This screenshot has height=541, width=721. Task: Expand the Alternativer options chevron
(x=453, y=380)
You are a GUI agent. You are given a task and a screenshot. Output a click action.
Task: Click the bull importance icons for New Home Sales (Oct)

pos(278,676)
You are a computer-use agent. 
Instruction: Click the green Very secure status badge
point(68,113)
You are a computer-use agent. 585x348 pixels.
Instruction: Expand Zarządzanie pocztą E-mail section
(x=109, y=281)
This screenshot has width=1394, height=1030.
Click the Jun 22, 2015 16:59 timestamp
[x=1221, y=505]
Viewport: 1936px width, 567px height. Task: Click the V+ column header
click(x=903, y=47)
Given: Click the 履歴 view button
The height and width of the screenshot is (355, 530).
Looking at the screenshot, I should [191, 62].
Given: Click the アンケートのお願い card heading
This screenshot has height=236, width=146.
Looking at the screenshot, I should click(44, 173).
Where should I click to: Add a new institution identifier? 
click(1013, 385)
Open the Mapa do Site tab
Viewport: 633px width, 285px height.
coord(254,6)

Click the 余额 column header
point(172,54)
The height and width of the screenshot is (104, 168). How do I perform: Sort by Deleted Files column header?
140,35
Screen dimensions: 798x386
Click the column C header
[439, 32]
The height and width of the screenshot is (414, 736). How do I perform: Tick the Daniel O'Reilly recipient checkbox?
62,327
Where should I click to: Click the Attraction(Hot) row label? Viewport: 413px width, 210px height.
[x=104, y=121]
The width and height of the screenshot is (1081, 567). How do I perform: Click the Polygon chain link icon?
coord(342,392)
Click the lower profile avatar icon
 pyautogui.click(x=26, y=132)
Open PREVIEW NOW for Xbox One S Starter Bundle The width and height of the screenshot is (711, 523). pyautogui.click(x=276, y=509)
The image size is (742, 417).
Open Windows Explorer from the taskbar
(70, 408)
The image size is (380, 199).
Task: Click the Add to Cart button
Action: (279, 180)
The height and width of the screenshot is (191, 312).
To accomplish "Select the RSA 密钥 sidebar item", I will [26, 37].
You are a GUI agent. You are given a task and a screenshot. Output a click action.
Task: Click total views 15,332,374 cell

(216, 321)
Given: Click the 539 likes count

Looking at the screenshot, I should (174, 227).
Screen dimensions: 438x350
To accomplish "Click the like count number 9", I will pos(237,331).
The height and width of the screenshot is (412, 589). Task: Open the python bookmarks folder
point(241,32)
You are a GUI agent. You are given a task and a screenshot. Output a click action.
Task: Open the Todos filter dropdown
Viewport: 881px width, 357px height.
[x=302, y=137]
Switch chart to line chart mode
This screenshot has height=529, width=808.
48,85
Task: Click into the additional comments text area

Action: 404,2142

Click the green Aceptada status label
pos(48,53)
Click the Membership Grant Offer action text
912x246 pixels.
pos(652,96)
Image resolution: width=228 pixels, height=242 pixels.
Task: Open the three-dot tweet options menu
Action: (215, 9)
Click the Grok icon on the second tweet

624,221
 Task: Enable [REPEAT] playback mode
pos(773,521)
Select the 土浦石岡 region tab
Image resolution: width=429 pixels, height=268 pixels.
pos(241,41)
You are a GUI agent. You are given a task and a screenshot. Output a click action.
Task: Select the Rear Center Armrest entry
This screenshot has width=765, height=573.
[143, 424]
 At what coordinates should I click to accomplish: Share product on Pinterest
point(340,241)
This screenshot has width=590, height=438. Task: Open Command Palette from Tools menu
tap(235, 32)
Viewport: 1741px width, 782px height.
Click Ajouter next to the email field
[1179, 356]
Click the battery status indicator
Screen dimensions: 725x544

++++

▶ Exercise aim
Quote, without alteration, the final stretch of the entries: the line with "Task: Open the Todos filter dropdown" onward to the last line.

▶ The completed task
Task: Open the Todos filter dropdown
Viewport: 881px width, 357px height.
[x=302, y=137]
Switch chart to line chart mode
This screenshot has height=529, width=808.
48,85
Task: Click into the additional comments text area

Action: 404,2142

Click the green Aceptada status label
pos(48,53)
Click the Membership Grant Offer action text
912x246 pixels.
pos(652,96)
Image resolution: width=228 pixels, height=242 pixels.
Task: Open the three-dot tweet options menu
Action: (215, 9)
Click the Grok icon on the second tweet

624,221
 Task: Enable [REPEAT] playback mode
pos(773,521)
Select the 土浦石岡 region tab
Image resolution: width=429 pixels, height=268 pixels.
pos(241,41)
You are a GUI agent. You are given a task and a screenshot. Output a click action.
Task: Select the Rear Center Armrest entry
This screenshot has width=765, height=573.
[143, 424]
 At what coordinates should I click to accomplish: Share product on Pinterest
point(340,241)
This screenshot has width=590, height=438. Task: Open Command Palette from Tools menu
tap(235, 32)
Viewport: 1741px width, 782px height.
Click Ajouter next to the email field
[1179, 356]
Click the battery status indicator
Screen dimensions: 725x544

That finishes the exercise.